Data for this exercise:
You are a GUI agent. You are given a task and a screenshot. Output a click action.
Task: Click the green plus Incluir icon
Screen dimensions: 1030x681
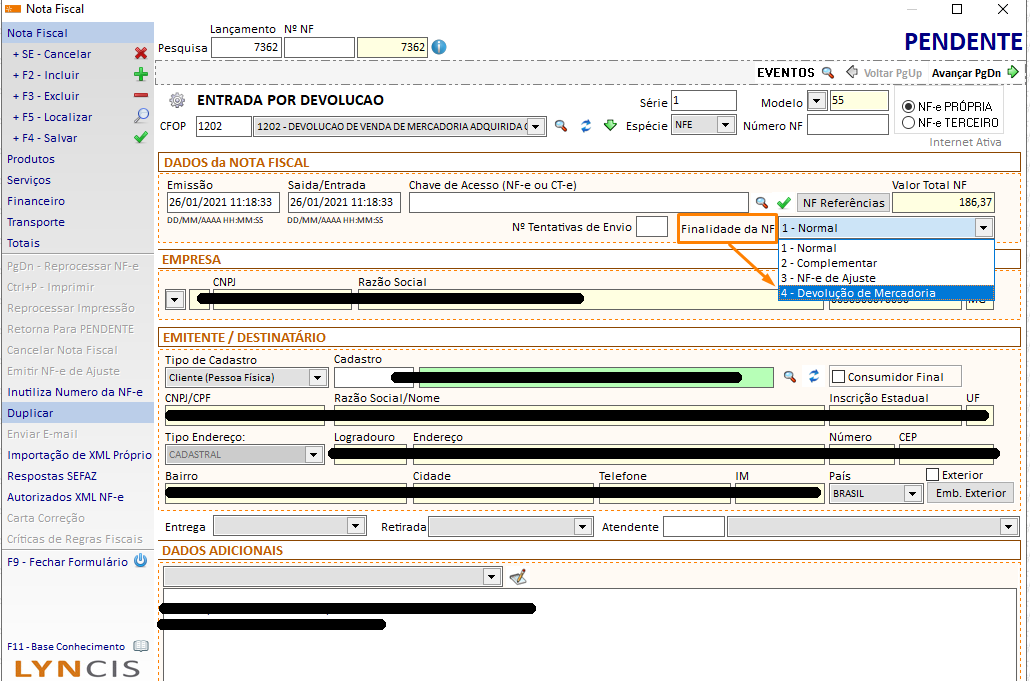tap(141, 75)
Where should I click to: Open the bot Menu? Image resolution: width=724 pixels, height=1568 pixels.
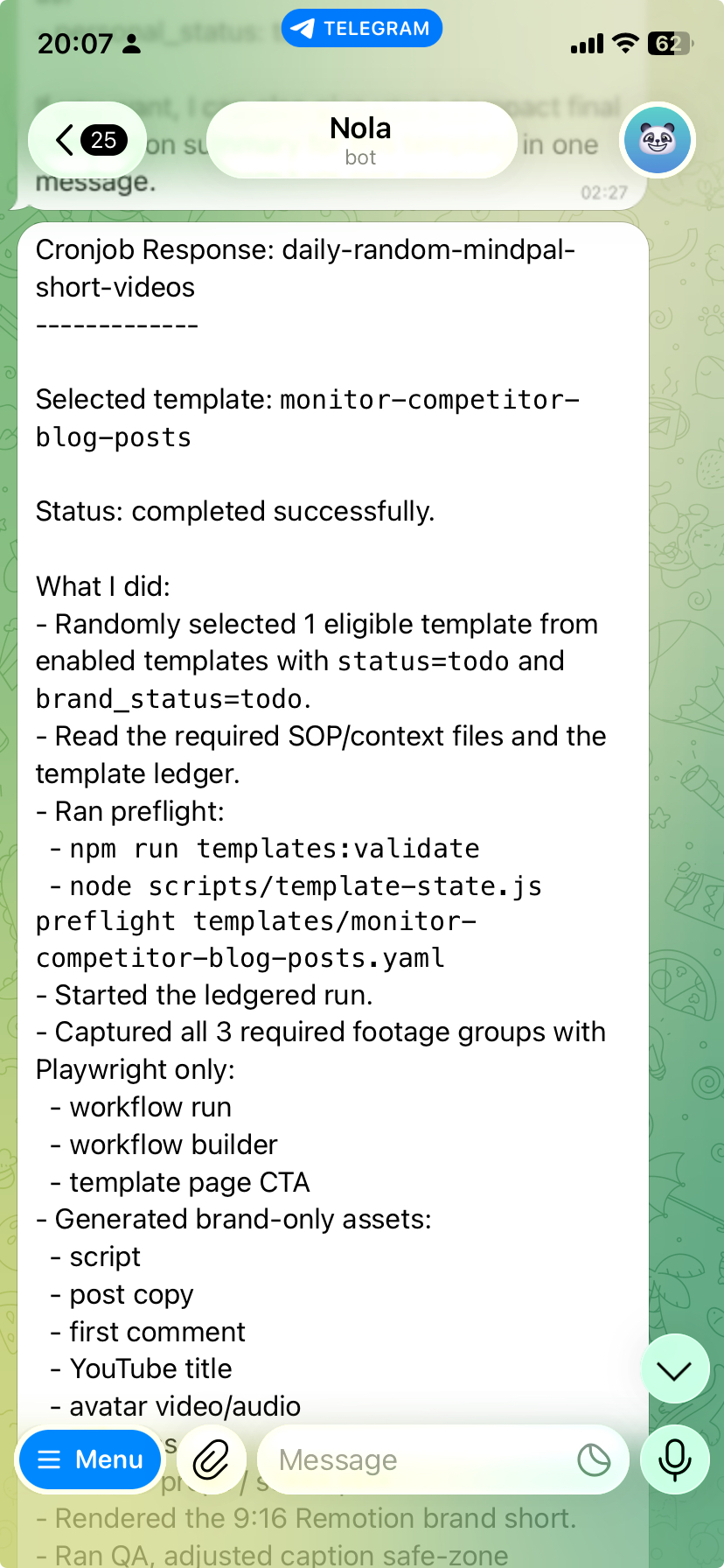(89, 1460)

What is needed:
Would you reproduce the lines above exactly, without carrying over the pictures?

Answer space:
You are a GUI agent. You are given a task and a screenshot. Output a click action.
Task: Click the green plus Incluir icon
Screen dimensions: 1030x681
tap(141, 75)
Where should I click to: Open the bot Menu? Image resolution: width=724 pixels, height=1568 pixels.
(89, 1460)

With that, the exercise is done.